- [TASK] Please restate every record below word for word.

- [Dataset items]
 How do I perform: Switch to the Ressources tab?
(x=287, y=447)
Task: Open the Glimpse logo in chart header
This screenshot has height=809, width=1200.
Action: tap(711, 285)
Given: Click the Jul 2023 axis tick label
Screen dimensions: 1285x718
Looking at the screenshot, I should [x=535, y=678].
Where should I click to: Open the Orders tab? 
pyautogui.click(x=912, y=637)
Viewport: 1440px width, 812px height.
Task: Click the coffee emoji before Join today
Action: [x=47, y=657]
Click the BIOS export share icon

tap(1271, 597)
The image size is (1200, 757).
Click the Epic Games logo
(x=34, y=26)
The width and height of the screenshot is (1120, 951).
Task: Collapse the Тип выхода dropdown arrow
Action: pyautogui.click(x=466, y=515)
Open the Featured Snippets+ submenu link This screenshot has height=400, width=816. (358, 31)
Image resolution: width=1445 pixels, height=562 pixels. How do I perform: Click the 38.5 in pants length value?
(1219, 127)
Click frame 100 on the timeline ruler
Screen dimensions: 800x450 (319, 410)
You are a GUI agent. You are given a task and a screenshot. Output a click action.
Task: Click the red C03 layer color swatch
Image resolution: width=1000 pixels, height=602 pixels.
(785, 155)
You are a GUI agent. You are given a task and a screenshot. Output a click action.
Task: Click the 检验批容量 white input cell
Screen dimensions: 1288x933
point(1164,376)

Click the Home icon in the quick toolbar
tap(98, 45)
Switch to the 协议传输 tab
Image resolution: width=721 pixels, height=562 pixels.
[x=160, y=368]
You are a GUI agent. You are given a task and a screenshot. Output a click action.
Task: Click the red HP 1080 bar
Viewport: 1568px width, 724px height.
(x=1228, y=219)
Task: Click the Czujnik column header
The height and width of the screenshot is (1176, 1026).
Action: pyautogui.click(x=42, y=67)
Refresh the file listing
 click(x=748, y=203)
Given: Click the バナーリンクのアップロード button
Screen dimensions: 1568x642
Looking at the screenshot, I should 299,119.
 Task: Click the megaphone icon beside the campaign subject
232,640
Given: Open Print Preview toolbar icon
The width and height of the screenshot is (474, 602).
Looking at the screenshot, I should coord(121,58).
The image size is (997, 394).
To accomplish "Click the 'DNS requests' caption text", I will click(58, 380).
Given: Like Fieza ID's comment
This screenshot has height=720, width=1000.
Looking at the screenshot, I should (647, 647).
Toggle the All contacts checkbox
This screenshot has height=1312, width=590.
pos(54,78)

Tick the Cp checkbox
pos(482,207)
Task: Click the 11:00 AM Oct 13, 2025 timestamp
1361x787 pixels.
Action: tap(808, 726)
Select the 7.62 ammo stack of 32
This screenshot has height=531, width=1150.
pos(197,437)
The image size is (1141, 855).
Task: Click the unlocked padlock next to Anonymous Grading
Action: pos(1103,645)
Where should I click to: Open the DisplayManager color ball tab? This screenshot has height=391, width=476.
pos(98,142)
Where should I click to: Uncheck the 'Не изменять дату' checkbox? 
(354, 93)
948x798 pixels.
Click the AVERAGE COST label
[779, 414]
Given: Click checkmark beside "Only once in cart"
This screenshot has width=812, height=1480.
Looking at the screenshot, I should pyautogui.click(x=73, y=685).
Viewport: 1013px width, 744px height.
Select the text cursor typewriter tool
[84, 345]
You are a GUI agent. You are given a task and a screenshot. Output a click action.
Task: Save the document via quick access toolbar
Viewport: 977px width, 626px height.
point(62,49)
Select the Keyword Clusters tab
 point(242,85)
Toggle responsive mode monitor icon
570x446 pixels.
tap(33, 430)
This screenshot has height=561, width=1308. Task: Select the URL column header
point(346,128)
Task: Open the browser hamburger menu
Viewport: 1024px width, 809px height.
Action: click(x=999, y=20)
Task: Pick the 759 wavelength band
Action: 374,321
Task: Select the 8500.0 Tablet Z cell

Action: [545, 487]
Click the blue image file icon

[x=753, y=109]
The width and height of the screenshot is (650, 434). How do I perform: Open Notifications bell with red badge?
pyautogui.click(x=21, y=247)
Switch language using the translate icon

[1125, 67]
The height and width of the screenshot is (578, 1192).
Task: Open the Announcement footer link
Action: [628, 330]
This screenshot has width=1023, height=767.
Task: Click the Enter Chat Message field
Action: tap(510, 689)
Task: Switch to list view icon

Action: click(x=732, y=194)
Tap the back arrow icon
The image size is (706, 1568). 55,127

- [SOLUTION FOR THIS TASK]
 How do I perform: Switch to the Ressources tab?
(x=287, y=447)
Task: Open the Glimpse logo in chart header
This screenshot has height=809, width=1200.
Action: tap(711, 285)
Given: Click the Jul 2023 axis tick label
Screen dimensions: 1285x718
Looking at the screenshot, I should [x=535, y=678].
Where should I click to: Open the Orders tab? 
pyautogui.click(x=912, y=637)
Viewport: 1440px width, 812px height.
Task: Click the coffee emoji before Join today
Action: [x=47, y=657]
Click the BIOS export share icon

tap(1271, 597)
The image size is (1200, 757).
Click the Epic Games logo
(x=34, y=26)
The width and height of the screenshot is (1120, 951).
Task: Collapse the Тип выхода dropdown arrow
Action: pyautogui.click(x=466, y=515)
Open the Featured Snippets+ submenu link This screenshot has height=400, width=816. (358, 31)
Image resolution: width=1445 pixels, height=562 pixels. How do I perform: Click the 38.5 in pants length value?
(1219, 127)
Click frame 100 on the timeline ruler
Screen dimensions: 800x450 (319, 410)
You are a GUI agent. You are given a task and a screenshot. Output a click action.
Task: Click the red C03 layer color swatch
Image resolution: width=1000 pixels, height=602 pixels.
(785, 155)
You are a GUI agent. You are given a task and a screenshot. Output a click action.
Task: Click the 检验批容量 white input cell
Screen dimensions: 1288x933
point(1164,376)

Click the Home icon in the quick toolbar
tap(98, 45)
Switch to the 协议传输 tab
Image resolution: width=721 pixels, height=562 pixels.
[x=160, y=368]
You are a GUI agent. You are given a task and a screenshot. Output a click action.
Task: Click the red HP 1080 bar
Viewport: 1568px width, 724px height.
(x=1228, y=219)
Task: Click the Czujnik column header
The height and width of the screenshot is (1176, 1026).
Action: pyautogui.click(x=42, y=67)
Refresh the file listing
 click(x=748, y=203)
Given: Click the バナーリンクのアップロード button
Screen dimensions: 1568x642
Looking at the screenshot, I should 299,119.
 Task: Click the megaphone icon beside the campaign subject
232,640
Given: Open Print Preview toolbar icon
The width and height of the screenshot is (474, 602).
Looking at the screenshot, I should coord(121,58).
The image size is (997, 394).
To accomplish "Click the 'DNS requests' caption text", I will click(58, 380).
Given: Like Fieza ID's comment
This screenshot has height=720, width=1000.
Looking at the screenshot, I should (647, 647).
Toggle the All contacts checkbox
This screenshot has height=1312, width=590.
pos(54,78)

Tick the Cp checkbox
pos(482,207)
Task: Click the 11:00 AM Oct 13, 2025 timestamp
1361x787 pixels.
Action: tap(808, 726)
Select the 7.62 ammo stack of 32
This screenshot has height=531, width=1150.
pos(197,437)
The image size is (1141, 855).
Task: Click the unlocked padlock next to Anonymous Grading
Action: pos(1103,645)
Where should I click to: Open the DisplayManager color ball tab? This screenshot has height=391, width=476.
pos(98,142)
Where should I click to: Uncheck the 'Не изменять дату' checkbox? 
(354, 93)
948x798 pixels.
Click the AVERAGE COST label
[779, 414]
Given: Click checkmark beside "Only once in cart"
This screenshot has width=812, height=1480.
Looking at the screenshot, I should pyautogui.click(x=73, y=685).
Viewport: 1013px width, 744px height.
Select the text cursor typewriter tool
[84, 345]
You are a GUI agent. You are given a task and a screenshot. Output a click action.
Task: Save the document via quick access toolbar
Viewport: 977px width, 626px height.
point(62,49)
Select the Keyword Clusters tab
 point(242,85)
Toggle responsive mode monitor icon
570x446 pixels.
tap(33, 430)
This screenshot has height=561, width=1308. Task: Select the URL column header
point(346,128)
Task: Open the browser hamburger menu
Viewport: 1024px width, 809px height.
Action: click(x=999, y=20)
Task: Pick the 759 wavelength band
Action: 374,321
Task: Select the 8500.0 Tablet Z cell

Action: [545, 487]
Click the blue image file icon

[x=753, y=109]
The width and height of the screenshot is (650, 434). How do I perform: Open Notifications bell with red badge?
pyautogui.click(x=21, y=247)
Switch language using the translate icon

[1125, 67]
The height and width of the screenshot is (578, 1192).
Task: Open the Announcement footer link
Action: [628, 330]
This screenshot has width=1023, height=767.
Task: Click the Enter Chat Message field
Action: tap(510, 689)
Task: Switch to list view icon

Action: click(x=732, y=194)
Tap the back arrow icon
The image size is (706, 1568). 55,127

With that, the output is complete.